*Provided material*.
[Start of section]

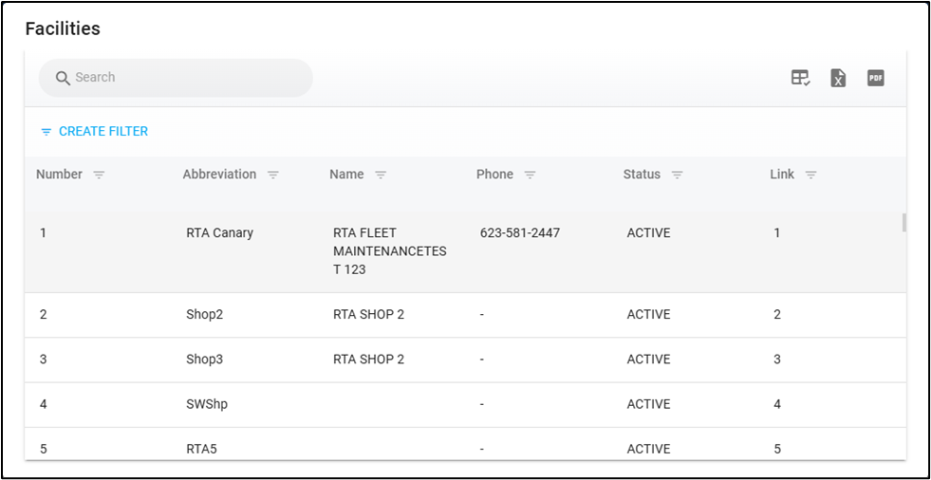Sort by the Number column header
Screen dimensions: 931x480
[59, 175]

[End of section]
[Start of section]

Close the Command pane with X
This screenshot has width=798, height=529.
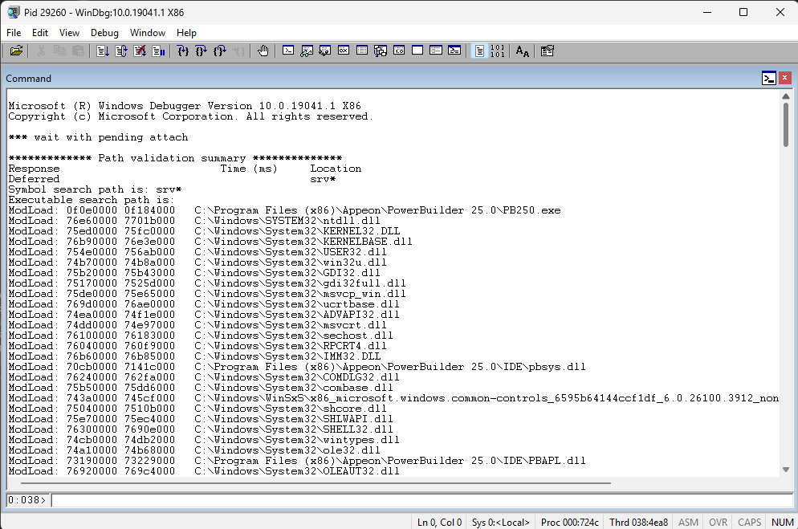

[End of section]

Look back at the entries above and repeat, unchanged, every line from the line holding "Close the Command pane with X" through the line holding "This screenshot has width=798, height=529.".

*Result of the exercise*.
Close the Command pane with X
This screenshot has width=798, height=529.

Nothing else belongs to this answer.